# Request
In the mailing-list message below, which word does Pat Hayes say might have been better than "confused"?

# Passage to read
========================================

Re: OWL equivalentClass question from Alan Ruttenberg on 2012-07-15 (semantic-web@w3.org from July 2012)

From: Alan Ruttenberg <alanruttenberg@gmail.com>
Date: Sun, 15 Jul 2012 03:48:50 -0400
To: Pat Hayes <phayes@ihmc.us>
Cc: David Booth <david@dbooth.org>, Michael Schneider <schneid@fzi.de>, semantic-web@w3.org, nathan@webr3.org, W3C OWL Working Group <public-owl-wg@w3.org>
Message-ID: <CAFKQJ8n6rJwpCJT64CJ6w4Gye9e3HRK1n=qAB9oOqNFWPrGhKw@mail.gmail.com>
On Sat, Jul 14, 2012 at 10:52 PM, Pat Hayes <phayes@ihmc.us> wrote:

>
> On Jul 14, 2012, at 12:15 PM, Alan Ruttenberg wrote:
>
> >
> >
> > On Sat, Jul 14, 2012 at 12:35 AM, Pat Hayes <phayes@ihmc.us> wrote:
> > Alan has drawn my attention to this thread., which I confess I find
> rather confusing.
> >
> > I've used the "i'm confused" thing too. But I doubt you are. It's
> perfectly normal for the chair of one group, on seeing a change in a
> specification on which it depends, trying to figure out what the
> implications are for their spec. Second, David showed a misunderstanding of
> what the situation was from a logical point of view, and this made me worry
> that others (even the editors of the RDF 1.1 spec) might also share such
> misconceptions.
>
> Perhaps 'puzzling' would have been better. I really was, no rhetoric
> involved.
>

OK.

========================================

# Rows
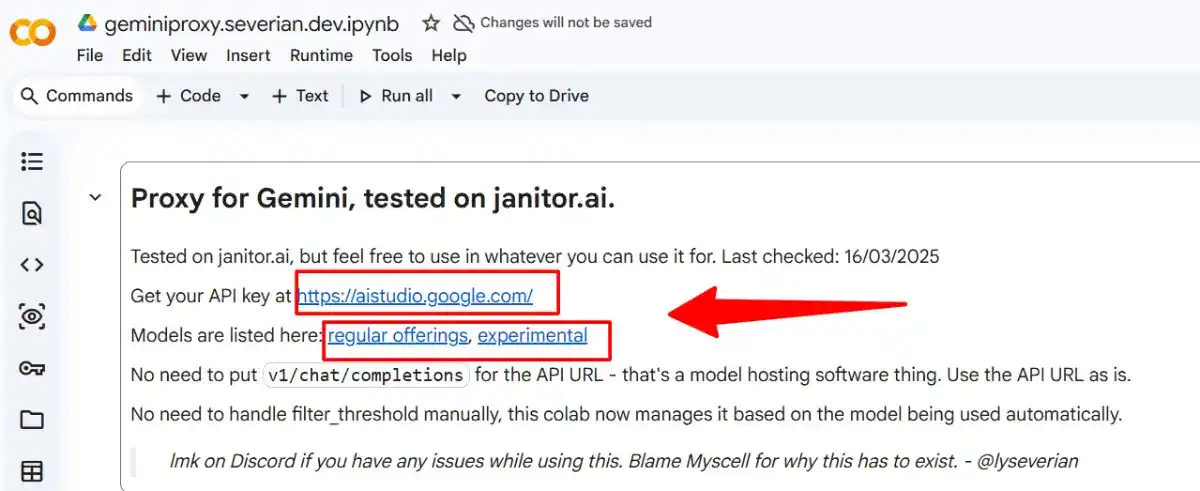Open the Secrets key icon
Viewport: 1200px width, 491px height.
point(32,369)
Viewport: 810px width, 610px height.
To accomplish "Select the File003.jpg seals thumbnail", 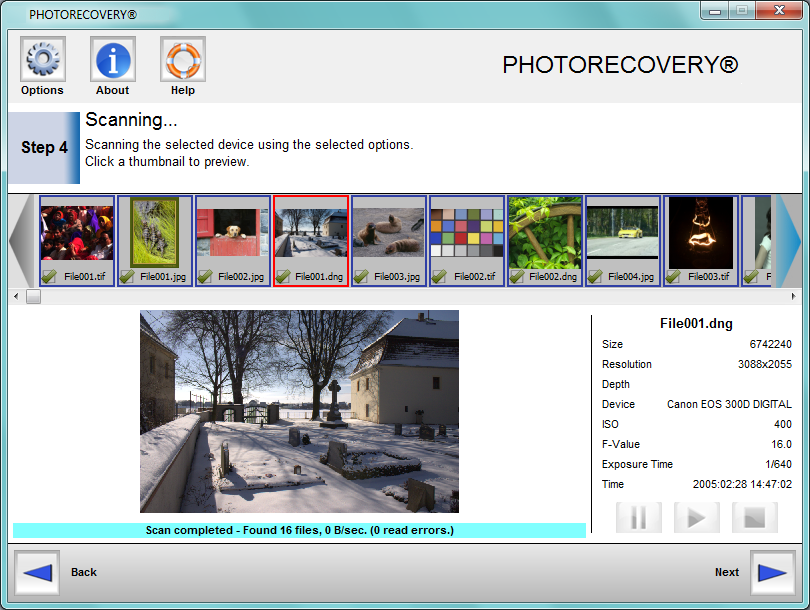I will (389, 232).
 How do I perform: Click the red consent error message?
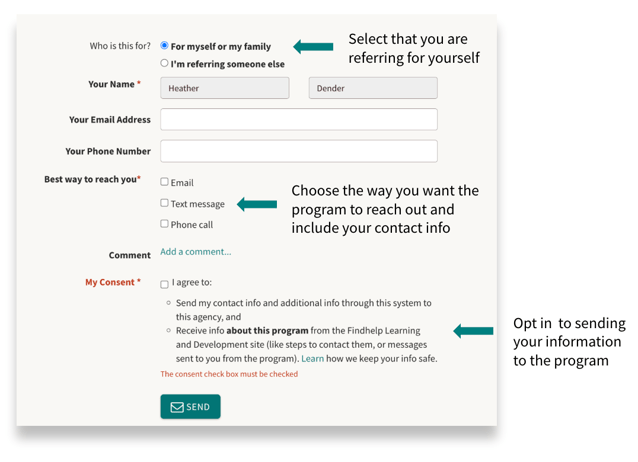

========================================

# Solution to the problem
"Puzzling."